What will I read about in this article?


What do we mean by mindfulness?

The practice of awareness or mindfulness consists of a full and intentional attention to one’s own experience. It means wanting to be present in the present. It means being deliberately awake.

We can easily find dozens of inspirational quotes on the power of mindfulness. Practising this exercise – whether towards oneself, others or at work – always has rewards, as it enables access to previously unattended sensory information. This allows us to amplify the clarity and sharpness with which we see the world (and our work), helping us to better understand what’s happening and our potential contribution.


How does the application of mindfulness help us?

▶ [GIVEN EXERCISE 1]
Please rewrite the part of the mindfulness article starting with "What will I" and going on through "mindfulness help us?", using "surroundings" in place of "world".
▶ [GIVEN EXERCISE 2]
Answer these questions from the mindfulness article:
(a) What does the practice of awareness or mindfulness consist of?
(b) What does practising this exercise enable access to?
(c) What does this allow us to amplify?
▶ [GIVEN EXERCISE 3]
Carry on writing the mindfulness article from its final line.
The listing that comes next has nothing to do with the mindfulness article.

▶ [SOURCE EXCERPT]
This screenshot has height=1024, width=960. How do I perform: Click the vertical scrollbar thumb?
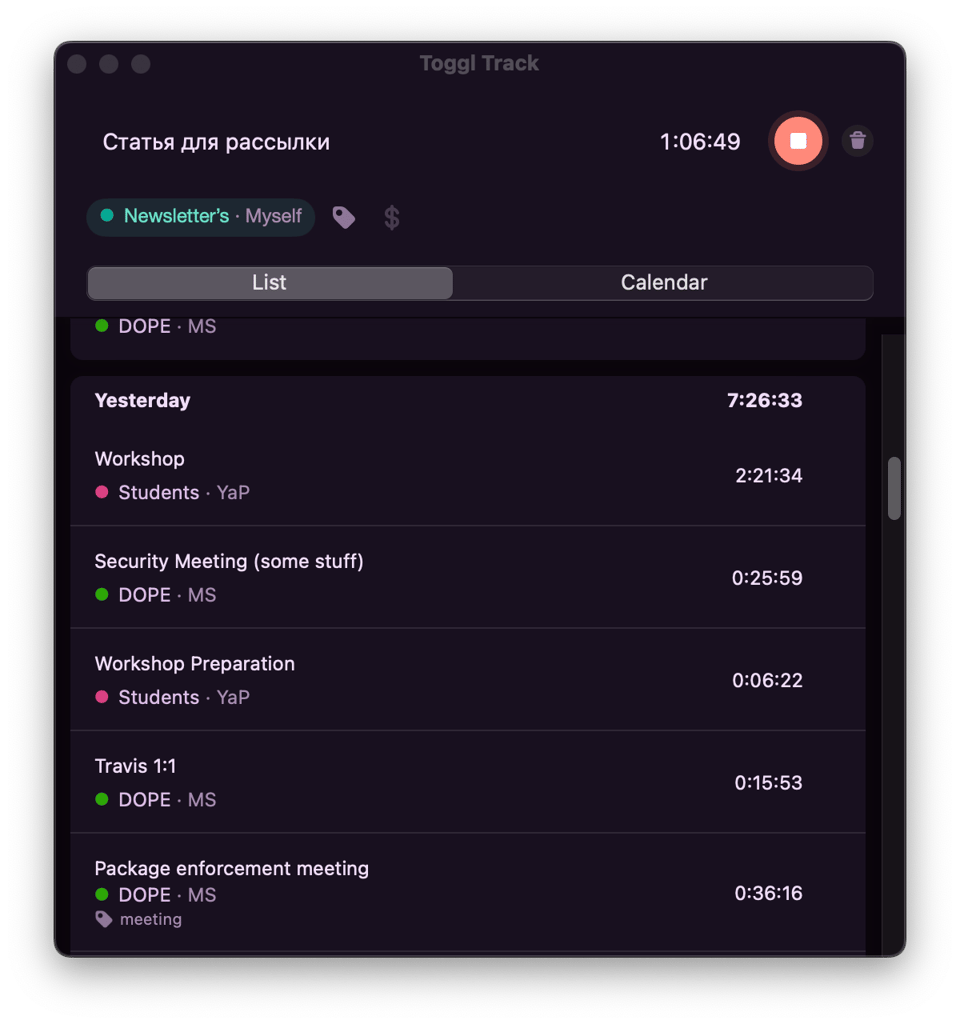(x=894, y=488)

▶ [EXERCISE RESULT 1]
What will I read about in this article?


What do we mean by mindfulness?

The practice of awareness or mindfulness consists of a full and intentional attention to one’s own experience. It means wanting to be present in the present. It means being deliberately awake.

We can easily find dozens of inspirational quotes on the power of mindfulness. Practising this exercise – whether towards oneself, others or at work – always has rewards, as it enables access to previously unattended sensory information. This allows us to amplify the clarity and sharpness with which we see the surroundings (and our work), helping us to better understand what’s happening and our potential contribution.


How does the application of mindfulness help us?

▶ [EXERCISE RESULT 2]
(a) A full and intentional attention to one's own experience.
(b) Previously unattended sensory information.
(c) The clarity and sharpness with which we see the world (and our work).

▶ [EXERCISE RESULT 3]
Evgenia I. Lysova, Professor of Organisational Behaviour at the Vrije Universiteit Amsterdam, and other colleagues, explored the relationship between mindfulness and the perception of meaningful work following the Lips-Wiersma and Morris model, considering four possible pathways:

* It promotes authenticity: mindfulness allows us to be aware of both one’s surroundings (external environment) and oneself (internal environment). This expanded awareness can facilitate personal development and “becoming oneself”. When this happens, we tend to perceive work as meaningful as it allows us to develop, and to be who we are.

* Promotes talent: mindfulness allows us to express our full potential. Academic literature shows that people with mindfulness perform better, protecting themselves against distractions and errors and facilitating the expression of their potential and talent. This expression of one’s potential is linked to the feeling of enjoying meaningful work, as work allows one’s potential to be exploited.

* It promotes understanding of others. Mindfulness leads to increased sensitivity, and this sensitivity is also related to a greater understanding of the needs of others. This is why people with mindfulness tend to serve others more and better, contributing to a greater perception of meaningful work.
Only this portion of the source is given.